Here are some aquatic nuisance species that have been found in Washington.

  • New Zealand mud snails: There are established populations of mud snails in the Columbia River at Young’s Bay and Kalama, in the Snake River on the eastern border of the state, and in waterways on the Long Beach Peninsula.
    • New Zealand mud snails are very small (about ⅛ of an inch long when full grown). Therefore, they are transported easily on gear and in live/bait wells. The snails can reproduce rapidly via asexual reproduction, so it takes only one to start a new infestation. They have no natural predators in the U.S.
    • Boaters visiting areas infested with mud snails need to clean their boats and gear with very hot water and let them dry out for several days. During the wet season, use a weak chlorine solution instead of water.
  • Aquatic weeds: Nearly every county in Washington is infested with some species of aquatic weed, such as purple loosestrife, giant hogweed, Eurasian water milfoil, hydrilla, spartina, or fanwort.
    • It only takes a small fragment to begin a new population of these invasive plants. Once introduced, they rapidly displace native plants and form single-species stands. These stands clog waterways and reduce aquatic habitat for fish, waterfowl, and aquatic mammals.
    • If boaters leave an area with weeds on their boats, those weeds also can carry a variety of other nuisance species.
  • Sea squirts: Several species of invasive sea squirts (also known as tunicates) have spread throughout the Puget Sound, turning up in Hood Canal, Birch Bay, Totten Inlet, Des Moines, and Neah Bay. Sea squirt infestation is becoming a critical issue in Washington.
    • Sea squirts have no known predators and can quickly cover the hull of boats, pilings, and other hard surfaces, suffocating other sea life. Sea squirts can attach to hulls and anchors and be spread if the vessel is moved from one body of water to another.
    • Three types of sea squirts have been discovered in Washington’s waters.
      • Clubbed tunicate (Styela clava), which is native to Asia.

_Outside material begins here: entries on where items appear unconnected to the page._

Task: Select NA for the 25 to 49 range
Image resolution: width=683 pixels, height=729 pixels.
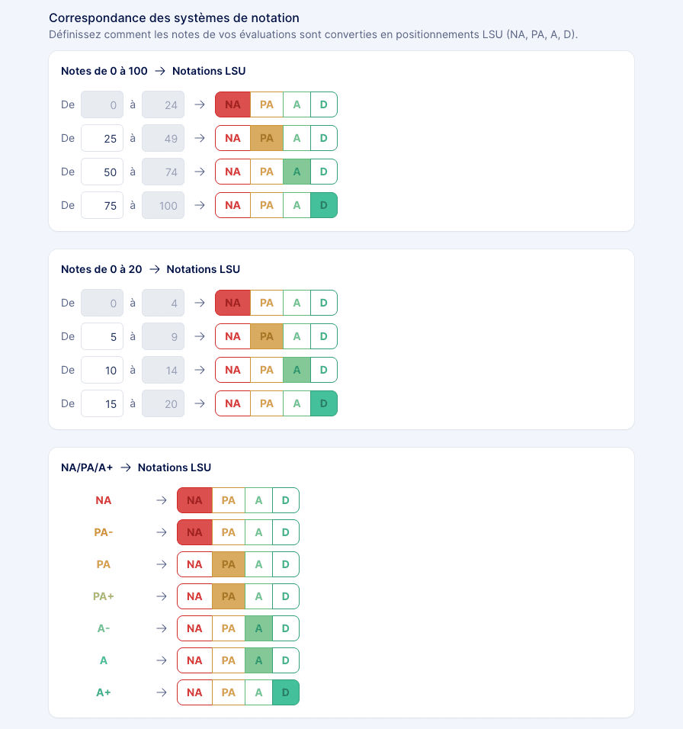Action: (232, 138)
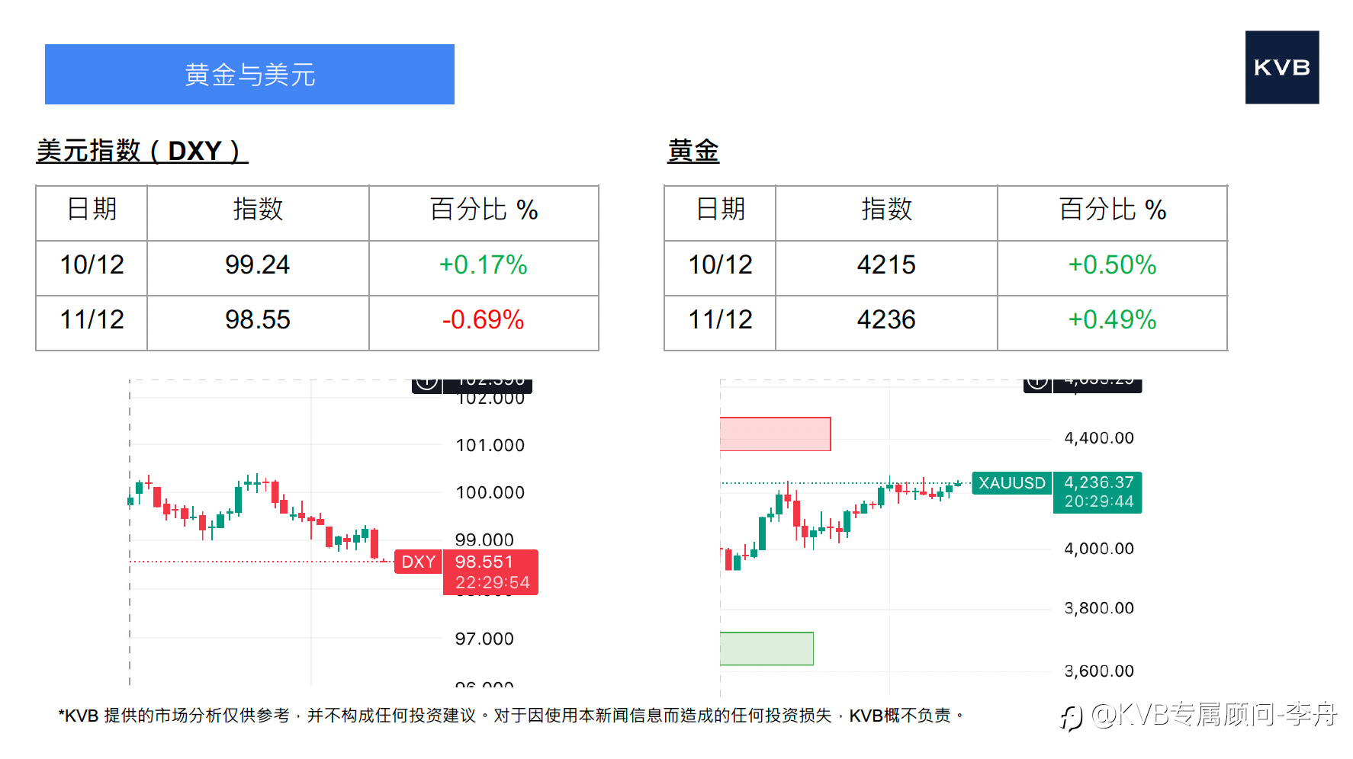Click the 美元指数 (DXY) heading
Screen dimensions: 1353x759
coord(142,151)
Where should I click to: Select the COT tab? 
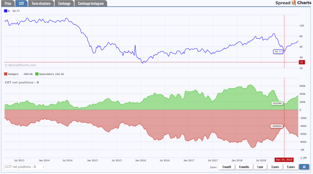[x=21, y=3]
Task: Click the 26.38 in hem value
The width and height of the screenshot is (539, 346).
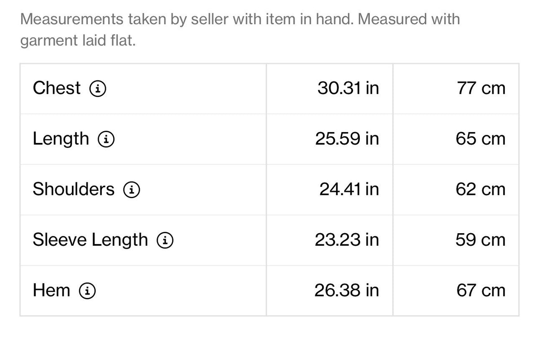Action: [x=347, y=290]
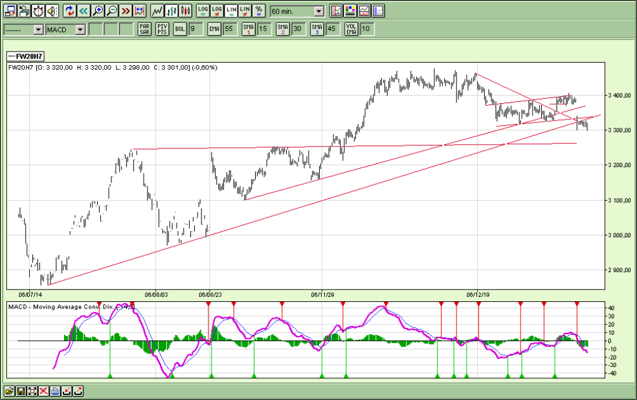Enable the EMA indicator button

214,29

This type of sea squirt has very heavy infestations at Pleasant Harbor, Neah Bay, and Blaine.It tends to get on docks, boats, aquaculture lines, and cages.
      • Solitary sea squirt (Ciona savignyi), which is native to Asia. This sea squirt species is found at Eagle Harbor, Des Moines, and South Hood Canal.
      • Colonial sea squirt (Didemnum lahillei), which is native to Europe. This type of sea squirt is found in Okeover Inlet and around Vancouver Island. When transported, a small piece of the colony (less than a half-inch square) can form a new colony.
  • Zebra mussels: Although not yet a problem in Washington, zebra mussels are still very much a concern.
    • Zebra mussels are about an inch or less long. They attach to hard substrates and often are found in clusters. Because the mussels can live out of water for nearly a month, the possibility of them being transported to Washington via a recreational boat exists.
    • Zebra mussels have been found in states close to Washington, so boaters who travel out of state with their boats should clean their boats and gear thoroughly before putting them back into Washington waters.
  • Others: Other invasive animals that threaten Washington waters are Asian clams, Chinese mitten crabs, and European green crabs.